→ **Supplied data**:
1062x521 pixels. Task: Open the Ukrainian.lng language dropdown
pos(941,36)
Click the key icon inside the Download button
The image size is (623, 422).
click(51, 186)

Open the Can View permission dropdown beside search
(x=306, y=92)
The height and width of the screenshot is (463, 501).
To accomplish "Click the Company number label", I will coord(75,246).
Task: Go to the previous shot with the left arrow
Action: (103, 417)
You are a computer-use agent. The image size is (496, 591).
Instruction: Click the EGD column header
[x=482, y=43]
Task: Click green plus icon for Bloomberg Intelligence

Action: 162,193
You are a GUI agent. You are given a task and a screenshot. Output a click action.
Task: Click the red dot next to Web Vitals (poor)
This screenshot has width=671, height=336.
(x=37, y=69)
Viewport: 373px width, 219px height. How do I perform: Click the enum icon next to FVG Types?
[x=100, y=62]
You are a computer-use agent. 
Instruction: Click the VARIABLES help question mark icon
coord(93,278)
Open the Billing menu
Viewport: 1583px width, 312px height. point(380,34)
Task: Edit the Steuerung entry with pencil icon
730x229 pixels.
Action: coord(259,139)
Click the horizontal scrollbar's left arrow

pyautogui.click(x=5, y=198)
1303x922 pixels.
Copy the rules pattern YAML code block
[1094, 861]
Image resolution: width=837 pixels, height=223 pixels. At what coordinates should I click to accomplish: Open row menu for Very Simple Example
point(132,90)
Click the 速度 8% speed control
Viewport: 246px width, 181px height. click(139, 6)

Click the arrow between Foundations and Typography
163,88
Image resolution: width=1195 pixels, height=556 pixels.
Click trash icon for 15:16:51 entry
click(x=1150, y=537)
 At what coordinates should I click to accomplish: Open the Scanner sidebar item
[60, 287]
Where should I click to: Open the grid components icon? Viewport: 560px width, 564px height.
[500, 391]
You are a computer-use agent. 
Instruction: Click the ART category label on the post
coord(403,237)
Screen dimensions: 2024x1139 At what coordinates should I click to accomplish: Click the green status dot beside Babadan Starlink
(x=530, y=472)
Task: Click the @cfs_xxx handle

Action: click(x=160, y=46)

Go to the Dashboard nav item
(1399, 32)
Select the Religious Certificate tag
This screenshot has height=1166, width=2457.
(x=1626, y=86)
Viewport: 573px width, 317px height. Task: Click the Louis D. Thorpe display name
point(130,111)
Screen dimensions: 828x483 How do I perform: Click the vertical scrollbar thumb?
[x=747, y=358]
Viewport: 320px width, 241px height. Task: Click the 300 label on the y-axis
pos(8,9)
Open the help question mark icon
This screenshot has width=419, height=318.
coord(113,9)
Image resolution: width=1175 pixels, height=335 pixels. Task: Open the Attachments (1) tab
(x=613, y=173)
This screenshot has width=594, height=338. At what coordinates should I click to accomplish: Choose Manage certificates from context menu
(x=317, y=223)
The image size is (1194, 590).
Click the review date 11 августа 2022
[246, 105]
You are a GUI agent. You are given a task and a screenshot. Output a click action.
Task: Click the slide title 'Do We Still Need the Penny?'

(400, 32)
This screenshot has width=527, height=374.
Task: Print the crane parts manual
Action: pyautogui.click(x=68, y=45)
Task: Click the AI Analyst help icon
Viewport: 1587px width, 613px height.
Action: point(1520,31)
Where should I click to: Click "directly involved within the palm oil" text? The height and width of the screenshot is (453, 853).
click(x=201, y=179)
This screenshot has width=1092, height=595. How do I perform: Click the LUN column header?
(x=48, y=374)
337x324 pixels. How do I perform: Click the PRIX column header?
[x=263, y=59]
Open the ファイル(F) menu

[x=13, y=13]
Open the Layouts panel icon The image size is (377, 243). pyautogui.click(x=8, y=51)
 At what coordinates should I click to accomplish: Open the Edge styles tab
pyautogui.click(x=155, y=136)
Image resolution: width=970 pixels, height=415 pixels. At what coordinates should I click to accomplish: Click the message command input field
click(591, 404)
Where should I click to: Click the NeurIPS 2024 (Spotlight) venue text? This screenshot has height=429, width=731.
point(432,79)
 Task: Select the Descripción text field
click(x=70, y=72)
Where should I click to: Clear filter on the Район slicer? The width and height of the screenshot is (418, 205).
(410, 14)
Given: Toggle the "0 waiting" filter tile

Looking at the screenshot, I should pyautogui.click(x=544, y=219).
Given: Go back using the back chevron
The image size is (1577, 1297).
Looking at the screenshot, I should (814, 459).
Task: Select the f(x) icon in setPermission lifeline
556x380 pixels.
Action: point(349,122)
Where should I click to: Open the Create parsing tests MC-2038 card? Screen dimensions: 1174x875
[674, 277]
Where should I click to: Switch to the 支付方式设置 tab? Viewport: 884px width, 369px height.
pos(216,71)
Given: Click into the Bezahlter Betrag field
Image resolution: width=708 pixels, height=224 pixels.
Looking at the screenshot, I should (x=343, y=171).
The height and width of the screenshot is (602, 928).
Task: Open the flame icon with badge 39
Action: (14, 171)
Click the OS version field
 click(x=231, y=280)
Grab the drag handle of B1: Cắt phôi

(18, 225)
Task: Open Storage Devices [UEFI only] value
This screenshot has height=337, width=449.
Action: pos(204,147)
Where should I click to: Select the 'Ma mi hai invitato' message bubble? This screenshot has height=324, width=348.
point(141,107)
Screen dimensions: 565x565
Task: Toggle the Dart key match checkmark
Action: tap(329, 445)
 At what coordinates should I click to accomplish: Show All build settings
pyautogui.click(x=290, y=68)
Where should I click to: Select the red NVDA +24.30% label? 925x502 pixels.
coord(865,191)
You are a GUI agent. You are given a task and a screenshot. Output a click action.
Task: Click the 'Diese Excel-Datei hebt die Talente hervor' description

→ **What is expected**:
Rewrite the items from the line with "is (453, 853)." up to and including the line with "click(x=70, y=72)", putting "column heading" wherever "column header" appears and keeping everything else the same.

→ **Complete response**:
Where should I click to: Click "directly involved within the palm oil" text? The height and width of the screenshot is (453, 853).
click(x=201, y=179)
This screenshot has width=1092, height=595. How do I perform: Click the LUN column heading?
(x=48, y=374)
337x324 pixels. How do I perform: Click the PRIX column heading?
[x=263, y=59]
Open the ファイル(F) menu

[x=13, y=13]
Open the Layouts panel icon The image size is (377, 243). pyautogui.click(x=8, y=51)
 At what coordinates should I click to accomplish: Open the Edge styles tab
pyautogui.click(x=155, y=136)
Image resolution: width=970 pixels, height=415 pixels. At what coordinates should I click to accomplish: Click the message command input field
click(591, 404)
Where should I click to: Click the NeurIPS 2024 (Spotlight) venue text? This screenshot has height=429, width=731.
point(432,79)
 Task: Select the Descripción text field
click(x=70, y=72)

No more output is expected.